====== QUOTED PASSAGE ======
Accessibility Audit

Technical Details

How This Tool Works

A diagram-led tour of the audit and auto-remediation pipelines. For the full prose treatment with code references, see the Technical Details expandable on the audit page. For the legal/compliance-facing version, see the data retention policy.

1. What this tool does

The tool answers two questions about a PDF:

  • Audit: "How accessible is this PDF, and what specifically is wrong?" — scored across 9 WCAG-aligned categories, A through F grade, with category-level findings.
  • Auto-remediate (optional, opt-in): "Can we add accessibility structure to this PDF without making it worse?" — runs an automated tagging pipeline, validates the output, and serves the improved file if every score profile holds or improves.

Both happen on a single DigitalOcean server controlled by ICJIA. Nothing leaves the server. No AI service is contacted at any point.
====== GIVEN ENTRIES ======
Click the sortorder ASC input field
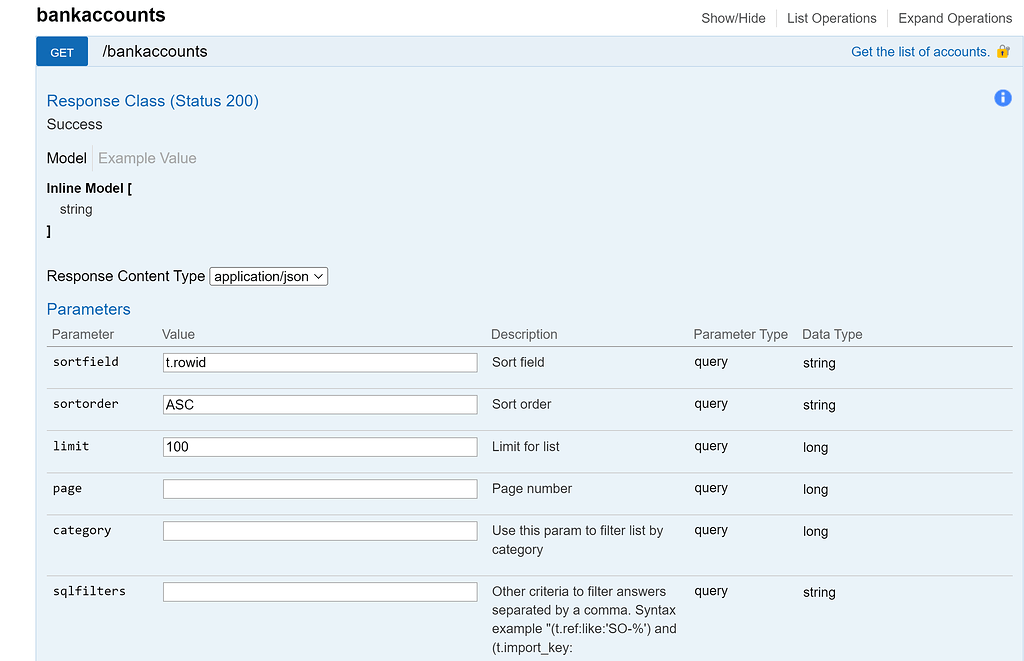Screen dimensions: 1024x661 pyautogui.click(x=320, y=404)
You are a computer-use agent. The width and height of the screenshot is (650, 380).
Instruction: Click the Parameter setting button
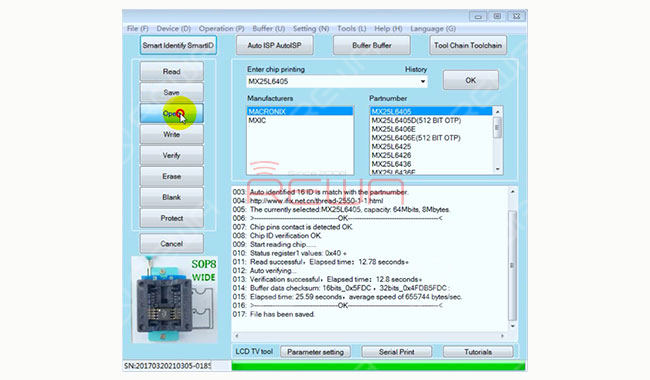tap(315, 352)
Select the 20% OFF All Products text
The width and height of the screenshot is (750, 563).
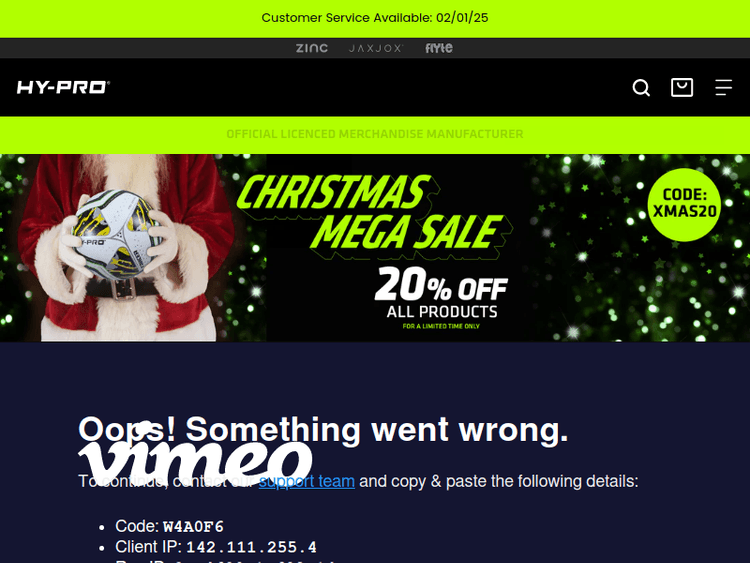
======
EXERCISE TASKS
A – Retype the part of the accessibility audit page that opens with the words "A diagram-led tour" and closes with "data retention policy.".
B – Write what comes next in the accessibility audit page, picking up right after its final sentence.

ANSWERS TO THE TASKS
A –
A diagram-led tour of the audit and auto-remediation pipelines. For the full prose treatment with code references, see the Technical Details expandable on the audit page. For the legal/compliance-facing version, see the data retention policy.

B –
2. The audit pipeline

The audit holds the uploaded PDF in memory only — never written to disk. Two open-source tools (qpdf for structure, pdfjs for content) run in parallel against the in-memory buffer; their combined output feeds the scorer.

Audit pipeline
flowchart TD
    A[Browser uploads PDF] --> B[Magic-byte + size check]
    B --> C[Hold in memory only]
    C --> D[qpdf analyzes structure]
    C --> E[pdfjs extracts content]
    D --> F[Combined results]
    E --> F
    F --> G[Scorer applies 9 categories]
    G --> H[A-F grade + findings]
    H --> I[Return to browser]

Browser uploads a PDF; the server validates magic bytes and size, holds the file in memory, runs qpdf and pdfjs in parallel against it, combines the results in the scorer, produces a grade plus category findings, returns to the browser, and discards the memory buffer.

Why two tools? Each is excellent at a different job. qpdf parses the PDF's internal object graph and structure tree — the parts a screen reader cares about. pdfjs (Mozilla's PDF rendering library) is excellent at extracting visible text and content order. Running both gives the scorer a richer signal than either alone.

3. Why two tools?

Each tool sees the PDF differently. Running them in parallel lets the scorer reconcile a structural view (qpdf) with a content view (pdfjs) — useful for catching cases where a PDF claims structure it doesn't actually have, or vice versa.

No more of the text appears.